Image of Eve Tang
Eve Tang learned the hard way that baby powder can make hospital floors as slippery as ice. (Photo: UHN)​

Eve Tang, a nurse at Toronto General Hospital, couldn't figure out how she had slipped on a dry floor while walking into a patient's room.

Fortunately, she caught herself on a nearby chair and was able to avoid any serious injury.

After getting back on her feet she took a closer look at the floor – the spot she slipped on was like a sheet of ice compared to everywhere else.

Mopping the area didn't eliminate the slippery patch, so Eve reported the incident immediately. She and the unit manager, Marleine Elkhouri, went and took a closer look.

"Marleine realized it was baby powder on the floor," says Eve. "Even when we knew what it was we had trouble getting rid of it. We put it on the safety huddle board and it was raised the next morning at huddle."

The powder, applied during morning care to make patients feel more comfortable, can also make floors incredibly slippery – in fact professional dancers often apply it as a remedy for sticky floors.
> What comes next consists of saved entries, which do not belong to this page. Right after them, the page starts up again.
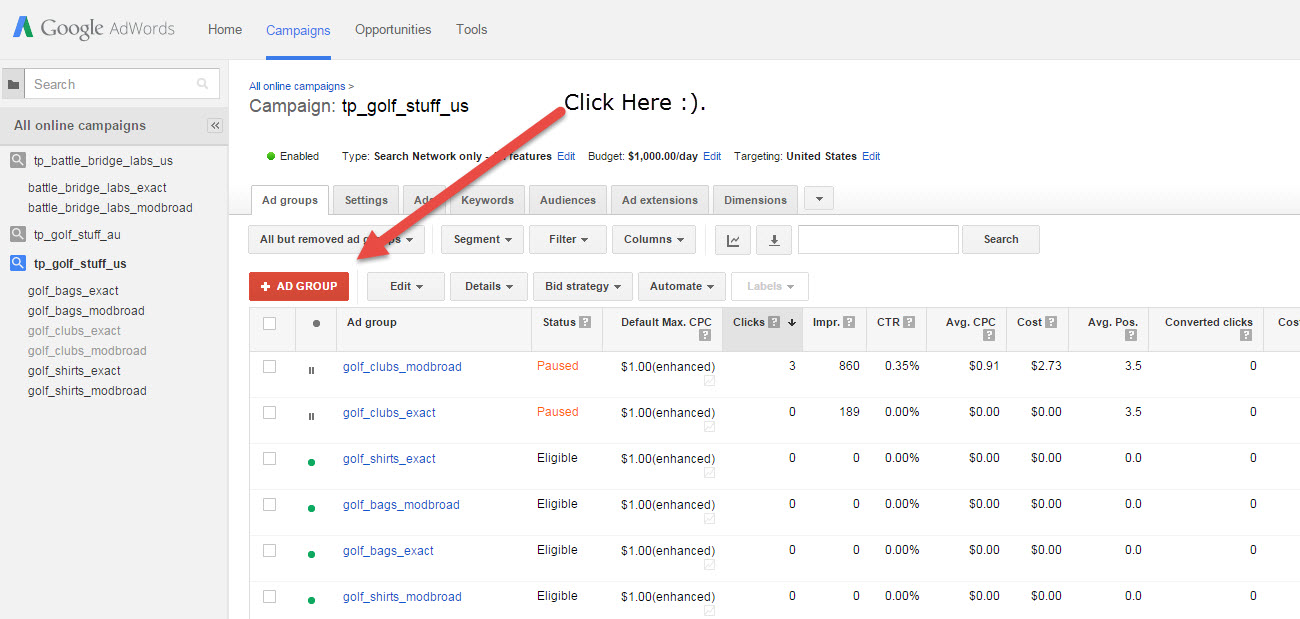The height and width of the screenshot is (619, 1300).
Task: Collapse the All online campaigns sidebar panel
Action: click(x=214, y=125)

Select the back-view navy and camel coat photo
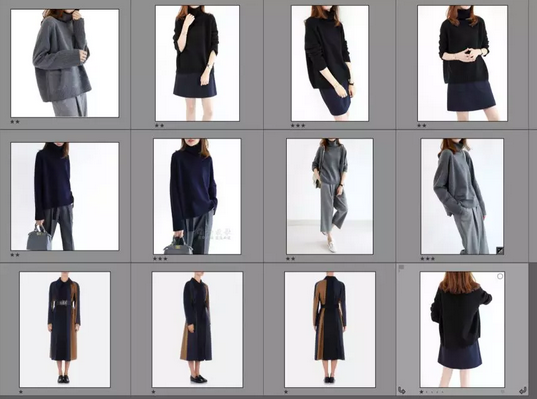tap(330, 329)
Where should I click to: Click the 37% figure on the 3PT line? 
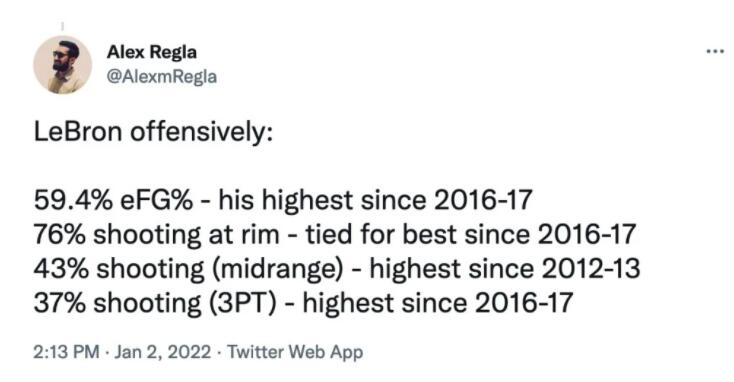(59, 303)
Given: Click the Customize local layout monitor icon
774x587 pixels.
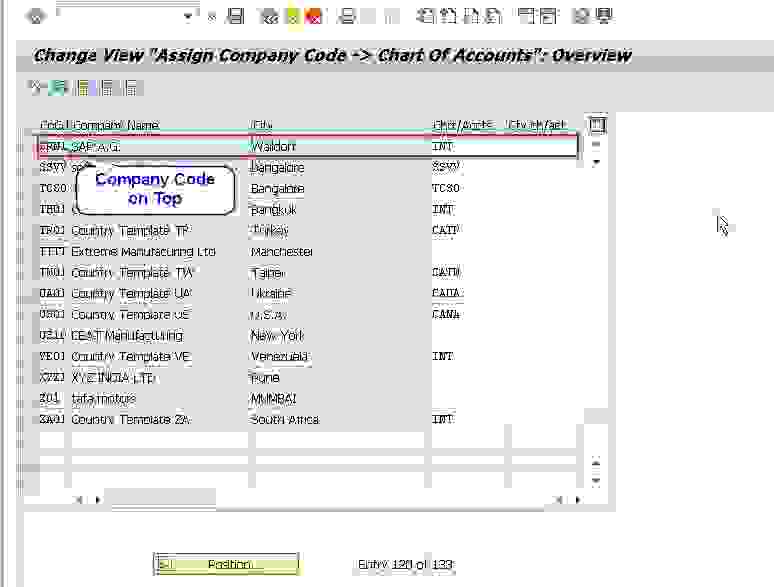Looking at the screenshot, I should 603,16.
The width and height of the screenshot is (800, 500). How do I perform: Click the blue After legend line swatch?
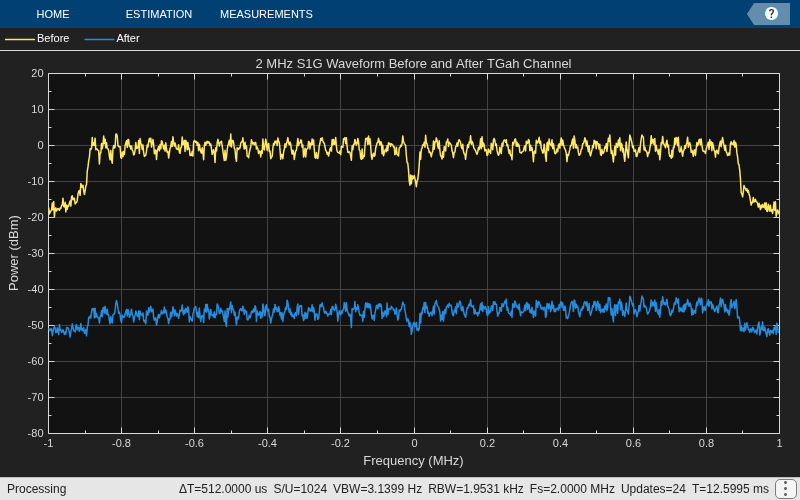(x=99, y=39)
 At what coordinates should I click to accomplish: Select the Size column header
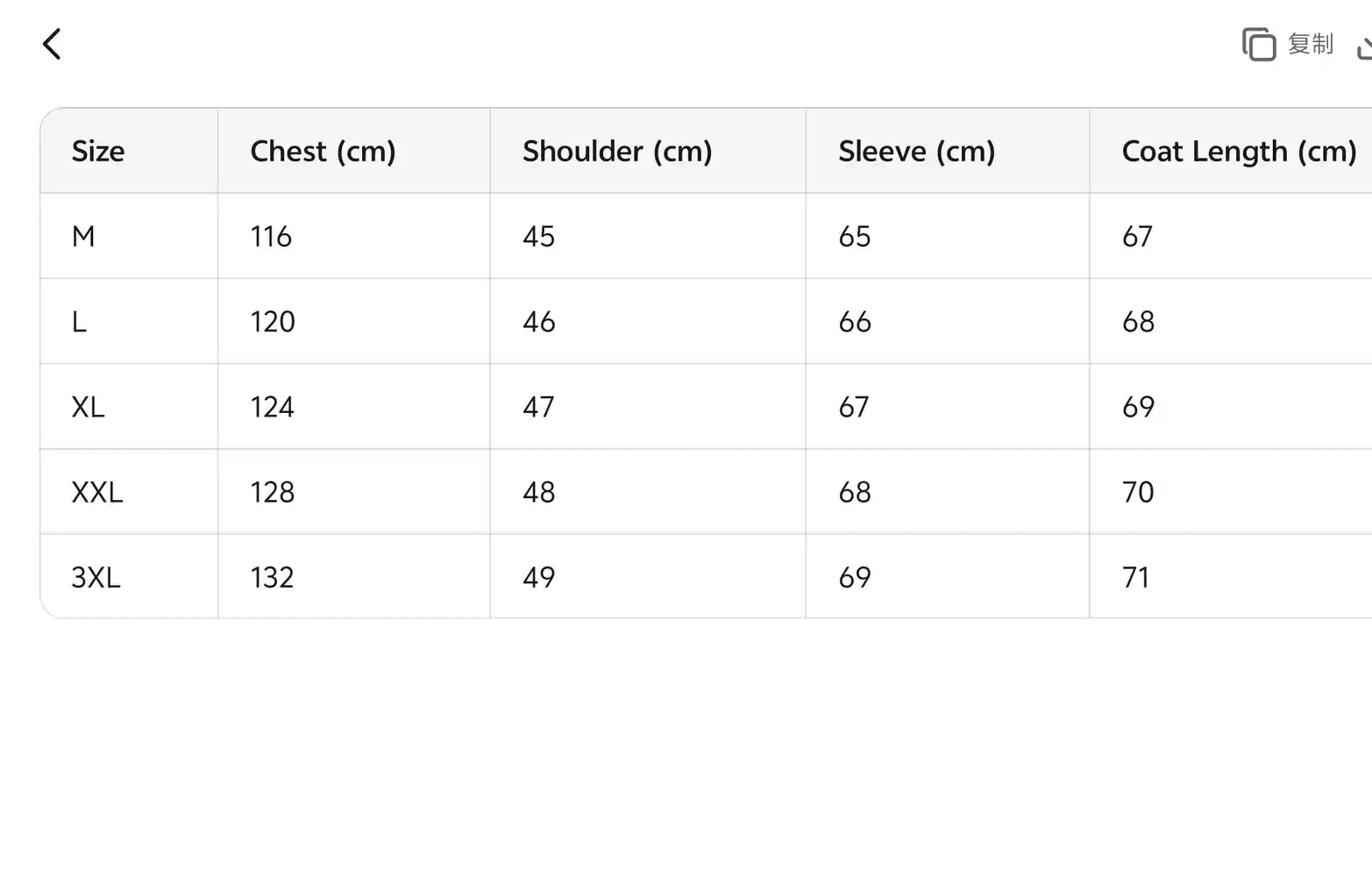tap(98, 151)
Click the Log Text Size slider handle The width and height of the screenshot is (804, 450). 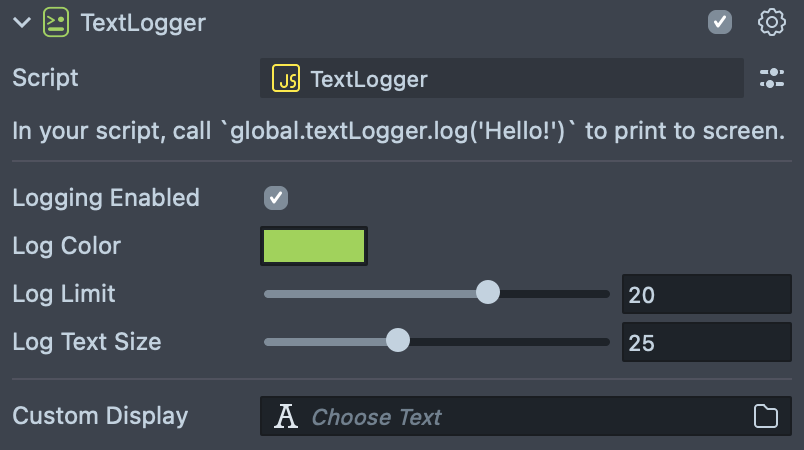tap(398, 341)
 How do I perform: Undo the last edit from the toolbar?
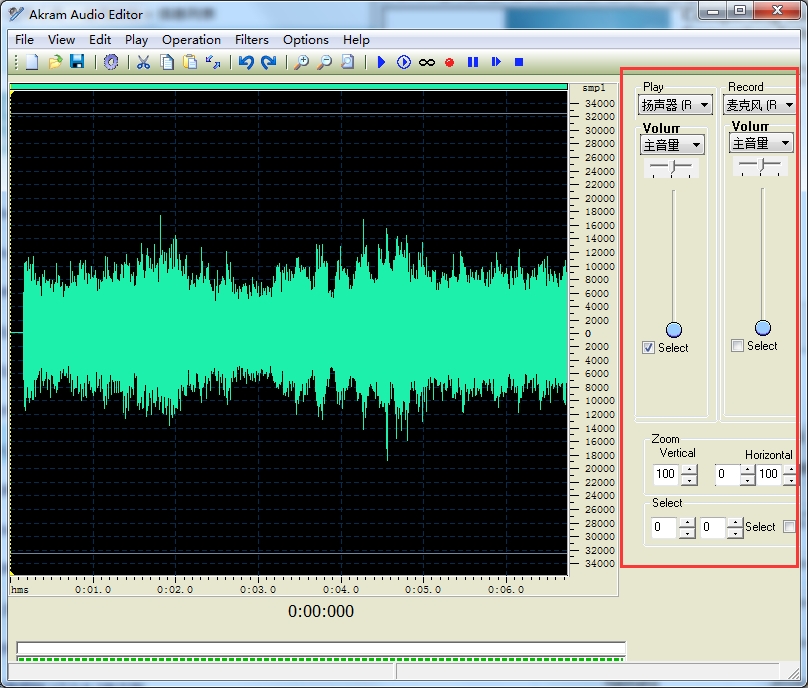click(x=246, y=62)
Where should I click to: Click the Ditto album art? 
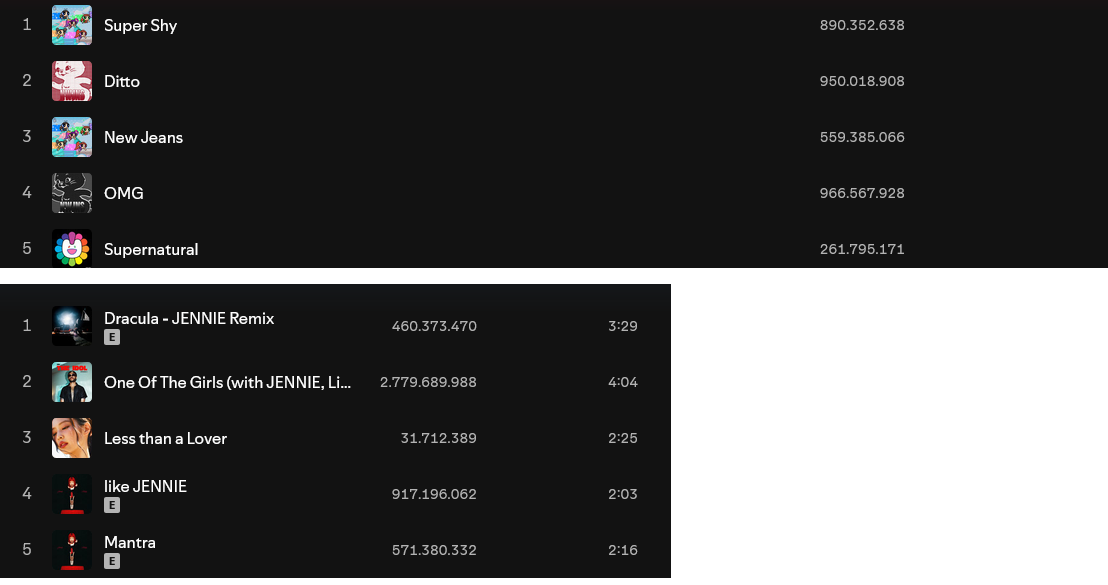tap(71, 81)
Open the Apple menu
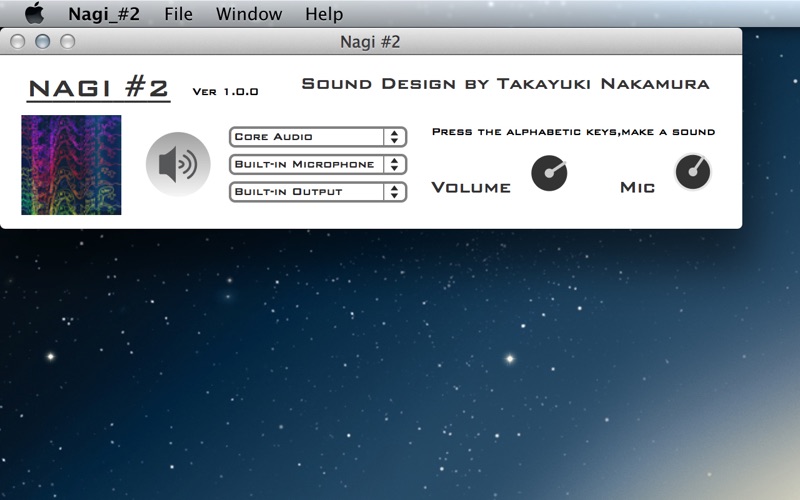The width and height of the screenshot is (800, 500). pos(34,13)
It also poses a risk to patients with respiratory sensitivities. Many other areas at UHN have already banned it and going forward it will no longer be stocked anywhere at UHN.

"I'm just glad it was me, instead of the patient I was going to mobilize. She was an older lady and very fragile," says Eve. "It could have been a lot worse."

And what does Eve think of the unit's response to the incident?

"Since we started the safety huddles a couple of months ago issues are getting resolved and changes are happening quickly," says Eve. "It makes our job as nurses easier and we are able to work more safely and efficiently."